Passados uns vinte minutos, tempo suficiente para que eu soubesse segredos esquisitos de família e passagens difíceis da vida dela, encerrei a prosa e quis me despedir. Ela disse que teria de ir à fisioterapia, então fechou a porta, desceu comigo até a rua e nos despedimos. Dali, marchamos em sentidos opostos: ela para a clínica e eu para a rodoviária.
9) Chegando à rodoviária, vi que o meu ônibus sairia às dez e meia, e eu esperaria ainda por uma hora. Com tanto tempo livre, resolvi pegar o livro, e foi nesse momento que apareceu o gari Mário, cuja história contei neste blog. Saiu o Mário, chegou o ônibus. Subi, paguei a passagem e me sentei lá no fundo. Pensei: vou chegar às onze e vai dar pra eu fazer o almoço pra tia Geni.

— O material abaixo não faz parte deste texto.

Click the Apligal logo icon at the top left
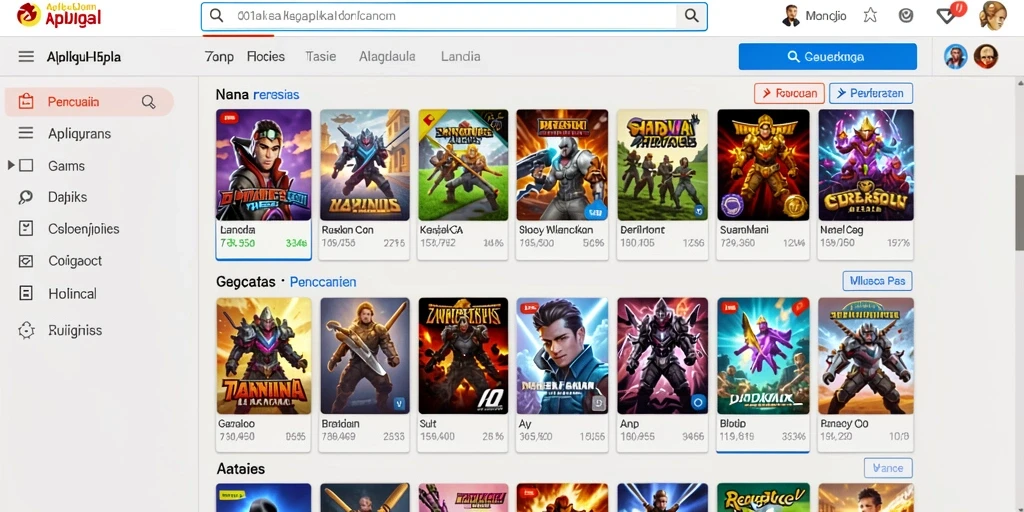This screenshot has height=512, width=1024. point(28,14)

O ônibus arranca comigo e outros poucos passageiros, avançando pelas ruas estreitas e acidentadas da pequena Visconde. Não me animei a ler. Preferi contemplar a paisagem urbana repleta de casebres malcuidados: alguns no alto do barranco, outros nas íngremes ribanceiras. E o ônibus vai bamboleando enquanto eu tento me segurar para não escapar do banco. Ao lado, era a minha mochila que tremia temendo ir ao chão num escorregão.
O ônibus alcança a zona rural e vejo a paisagem desolada, com os pastos ressequidos devido à longa estiagem. O inverno é sempre assim, mas nunca me acostumo e vivo sempre ansiado pelas chuvas e pelas cores da primavera, que logo vêm.
De repente, a embarcação entra no perímetro urbano da minha cidade e eu começo a ficar preocupado se já não seria a hora de “apear”, como diria papai. Cismei que tinha de descer e puxei a corda, que buzinou na orelha do motorista, que freou e parou bruscamente. Desci, mas desci errado e tive que caminhar por longa distância, talvez uns cem metros, até o ponto onde eu deveria parar. Essa não foi a primeira vez que erro a parada.
Caminhei, caminhei, caminhei e cheguei à casa da tia Geni. Contudo, dessa vez ela não estava no alpendre me esperando como da outra vez. Mal apertei a campainha e já apareceu uma carinha redonda e desconfiada numa das janelas. Era a tia, que não me parecia tão receptiva como antes.